Abstract

Molecular interactions among cell cycle and DNA repair proteins have been described, but the impact of many of these interactions on cell cycle control and DNA repair remains unclear. The cyclin-dependent kinase inhibitor, p21, is known to be involved in DNA damage-induced cell cycle arrest and blocking DNA replication and repair. Participation of p21 has been implicated in nucleotide excision repair. However, the role of p21 in the base excision repair (BER) pathway has not been thoroughly studied.

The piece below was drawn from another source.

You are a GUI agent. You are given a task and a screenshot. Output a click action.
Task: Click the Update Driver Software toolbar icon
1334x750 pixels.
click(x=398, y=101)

In the present investigation, we treated isogenic mouse embryonic fibroblast (MEF) cell lines containing wild-type (MEF-polbeta) or DNA polymerase beta (polbeta) gene-knockout (MEFpolbetaKO) with oxidative DNA-damaging agent, plumbagin, and examined its effect on p21 levels and BER activity. Plumbagin treatment caused a S-G(2)/M phase arrest and cell death of both MEF cell lines, induced p21 levels, and decreased p21-mediated long-patch (LP) BER by blocking DNA ligase activity in the polbeta-dependent pathway and by blocking both FEN1 and DNA ligase activity in polbeta-independent pathway. These findings suggest that plumbagin induced p21 levels play a regulatory role in cell cycle arrest, apoptosis, and polbeta-dependent and -independent LP-BER pathways in MEF cells.